What appears in the data must be reproduced exactly.

_Dataset extract_.
━━━

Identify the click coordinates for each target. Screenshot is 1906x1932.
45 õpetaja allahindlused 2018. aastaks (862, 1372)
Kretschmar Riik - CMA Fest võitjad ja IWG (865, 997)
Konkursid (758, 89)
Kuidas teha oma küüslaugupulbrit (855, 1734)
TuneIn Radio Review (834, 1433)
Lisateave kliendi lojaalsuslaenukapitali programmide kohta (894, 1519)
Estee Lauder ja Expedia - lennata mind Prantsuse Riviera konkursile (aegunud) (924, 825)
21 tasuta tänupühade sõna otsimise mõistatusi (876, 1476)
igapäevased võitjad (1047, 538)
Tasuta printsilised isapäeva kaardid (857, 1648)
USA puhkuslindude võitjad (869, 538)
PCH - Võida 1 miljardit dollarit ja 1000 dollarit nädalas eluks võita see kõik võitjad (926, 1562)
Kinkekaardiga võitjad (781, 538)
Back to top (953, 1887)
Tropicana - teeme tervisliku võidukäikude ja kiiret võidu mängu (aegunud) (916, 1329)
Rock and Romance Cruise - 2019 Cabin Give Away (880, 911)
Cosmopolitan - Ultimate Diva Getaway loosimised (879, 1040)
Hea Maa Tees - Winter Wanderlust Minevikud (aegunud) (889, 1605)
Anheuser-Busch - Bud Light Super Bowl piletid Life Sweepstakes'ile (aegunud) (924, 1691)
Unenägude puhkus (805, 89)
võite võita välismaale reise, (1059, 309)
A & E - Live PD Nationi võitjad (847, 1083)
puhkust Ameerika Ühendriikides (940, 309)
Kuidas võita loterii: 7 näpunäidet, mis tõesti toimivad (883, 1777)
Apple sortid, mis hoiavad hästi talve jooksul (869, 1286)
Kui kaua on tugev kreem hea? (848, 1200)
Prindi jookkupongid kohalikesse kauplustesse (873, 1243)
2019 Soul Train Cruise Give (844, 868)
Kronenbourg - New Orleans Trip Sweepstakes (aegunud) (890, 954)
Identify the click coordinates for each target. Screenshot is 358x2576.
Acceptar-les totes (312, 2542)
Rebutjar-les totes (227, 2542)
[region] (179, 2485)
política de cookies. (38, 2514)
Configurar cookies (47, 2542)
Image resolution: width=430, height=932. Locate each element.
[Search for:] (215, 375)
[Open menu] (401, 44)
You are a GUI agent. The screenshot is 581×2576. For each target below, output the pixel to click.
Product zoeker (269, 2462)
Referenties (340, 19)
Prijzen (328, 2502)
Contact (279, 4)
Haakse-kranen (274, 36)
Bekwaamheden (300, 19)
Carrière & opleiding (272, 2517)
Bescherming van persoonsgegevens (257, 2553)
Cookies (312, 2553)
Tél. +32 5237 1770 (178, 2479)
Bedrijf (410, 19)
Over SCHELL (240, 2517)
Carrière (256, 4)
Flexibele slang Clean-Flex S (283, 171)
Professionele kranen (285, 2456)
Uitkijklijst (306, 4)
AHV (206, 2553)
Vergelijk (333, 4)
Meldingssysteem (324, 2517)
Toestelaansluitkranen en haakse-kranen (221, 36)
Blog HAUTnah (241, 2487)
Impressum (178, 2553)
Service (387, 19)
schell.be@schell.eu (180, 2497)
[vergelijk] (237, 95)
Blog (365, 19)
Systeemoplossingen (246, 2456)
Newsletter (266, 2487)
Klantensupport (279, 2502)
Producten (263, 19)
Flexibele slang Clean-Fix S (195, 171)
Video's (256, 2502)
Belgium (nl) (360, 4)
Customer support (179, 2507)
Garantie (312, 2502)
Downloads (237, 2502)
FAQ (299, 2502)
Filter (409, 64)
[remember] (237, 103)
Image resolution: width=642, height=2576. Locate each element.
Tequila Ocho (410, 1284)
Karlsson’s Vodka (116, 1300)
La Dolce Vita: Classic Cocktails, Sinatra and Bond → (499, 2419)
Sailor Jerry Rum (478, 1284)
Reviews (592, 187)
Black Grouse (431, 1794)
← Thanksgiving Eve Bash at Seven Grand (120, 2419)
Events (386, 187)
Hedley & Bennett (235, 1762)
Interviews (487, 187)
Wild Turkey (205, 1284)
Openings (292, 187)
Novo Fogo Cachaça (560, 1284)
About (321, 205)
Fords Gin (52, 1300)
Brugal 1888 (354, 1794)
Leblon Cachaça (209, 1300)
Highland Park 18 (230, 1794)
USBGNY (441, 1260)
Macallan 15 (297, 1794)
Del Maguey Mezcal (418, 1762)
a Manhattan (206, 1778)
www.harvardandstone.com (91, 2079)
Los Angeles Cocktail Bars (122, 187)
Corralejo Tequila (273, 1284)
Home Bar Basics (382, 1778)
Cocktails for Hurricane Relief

━━━

_Exercise output_.
Identify the click coordinates for each target. Screenshot is 1906x1932.
45 õpetaja allahindlused 2018. aastaks (862, 1372)
Kretschmar Riik - CMA Fest võitjad ja IWG (865, 997)
Konkursid (758, 89)
Kuidas teha oma küüslaugupulbrit (855, 1734)
TuneIn Radio Review (834, 1433)
Lisateave kliendi lojaalsuslaenukapitali programmide kohta (894, 1519)
Estee Lauder ja Expedia - lennata mind Prantsuse Riviera konkursile (aegunud) (924, 825)
21 tasuta tänupühade sõna otsimise mõistatusi (876, 1476)
igapäevased võitjad (1047, 538)
Tasuta printsilised isapäeva kaardid (857, 1648)
USA puhkuslindude võitjad (869, 538)
PCH - Võida 1 miljardit dollarit ja 1000 dollarit nädalas eluks võita see kõik võitjad (926, 1562)
Kinkekaardiga võitjad (781, 538)
Back to top (953, 1887)
Tropicana - teeme tervisliku võidukäikude ja kiiret võidu mängu (aegunud) (916, 1329)
Rock and Romance Cruise - 2019 Cabin Give Away (880, 911)
Cosmopolitan - Ultimate Diva Getaway loosimised (879, 1040)
Hea Maa Tees - Winter Wanderlust Minevikud (aegunud) (889, 1605)
Anheuser-Busch - Bud Light Super Bowl piletid Life Sweepstakes'ile (aegunud) (924, 1691)
Unenägude puhkus (805, 89)
võite võita välismaale reise, (1059, 309)
A & E - Live PD Nationi võitjad (847, 1083)
puhkust Ameerika Ühendriikides (940, 309)
Kuidas võita loterii: 7 näpunäidet, mis tõesti toimivad (883, 1777)
Apple sortid, mis hoiavad hästi talve jooksul (869, 1286)
Kui kaua on tugev kreem hea? (848, 1200)
Prindi jookkupongid kohalikesse kauplustesse (873, 1243)
2019 Soul Train Cruise Give (844, 868)
Kronenbourg - New Orleans Trip Sweepstakes (aegunud) (890, 954)
Identify the click coordinates for each target. Screenshot is 358x2576.
Acceptar-les totes (312, 2542)
Rebutjar-les totes (227, 2542)
[region] (179, 2485)
política de cookies. (38, 2514)
Configurar cookies (47, 2542)
Image resolution: width=430, height=932. Locate each element.
[Search for:] (215, 375)
[Open menu] (401, 44)
You are a GUI agent. The screenshot is 581×2576. For each target below, output the pixel to click.
Product zoeker (269, 2462)
Referenties (340, 19)
Prijzen (328, 2502)
Contact (279, 4)
Haakse-kranen (274, 36)
Bekwaamheden (300, 19)
Carrière & opleiding (272, 2517)
Bescherming van persoonsgegevens (257, 2553)
Cookies (312, 2553)
Tél. +32 5237 1770 (178, 2479)
Bedrijf (410, 19)
Over SCHELL (240, 2517)
Carrière (256, 4)
Flexibele slang Clean-Flex S (283, 171)
Professionele kranen (285, 2456)
Uitkijklijst (306, 4)
AHV (206, 2553)
Vergelijk (333, 4)
Meldingssysteem (324, 2517)
Toestelaansluitkranen en haakse-kranen (221, 36)
Blog HAUTnah (241, 2487)
Impressum (178, 2553)
Service (387, 19)
schell.be@schell.eu (180, 2497)
[vergelijk] (237, 95)
Blog (365, 19)
Systeemoplossingen (246, 2456)
Newsletter (266, 2487)
Klantensupport (279, 2502)
Producten (263, 19)
Flexibele slang Clean-Fix S (195, 171)
Video's (256, 2502)
Belgium (nl) (360, 4)
Customer support (179, 2507)
Garantie (312, 2502)
Downloads (237, 2502)
FAQ (299, 2502)
Filter (409, 64)
[remember] (237, 103)
Image resolution: width=642, height=2576. Locate each element.
Tequila Ocho (410, 1284)
Karlsson’s Vodka (116, 1300)
La Dolce Vita: Classic Cocktails, Sinatra and Bond → (499, 2419)
Sailor Jerry Rum (478, 1284)
Reviews (592, 187)
Black Grouse (431, 1794)
← Thanksgiving Eve Bash at Seven Grand (120, 2419)
Events (386, 187)
Hedley & Bennett (235, 1762)
Interviews (487, 187)
Wild Turkey (205, 1284)
Openings (292, 187)
Novo Fogo Cachaça (560, 1284)
About (321, 205)
Fords Gin (52, 1300)
Brugal 1888 (354, 1794)
Leblon Cachaça (209, 1300)
Highland Park 18 (230, 1794)
USBGNY (441, 1260)
Macallan 15 (297, 1794)
Del Maguey Mezcal (418, 1762)
a Manhattan (206, 1778)
www.harvardandstone.com (91, 2079)
Los Angeles Cocktail Bars (122, 187)
Corralejo Tequila (273, 1284)
Home Bar Basics (382, 1778)
Cocktails for Hurricane Relief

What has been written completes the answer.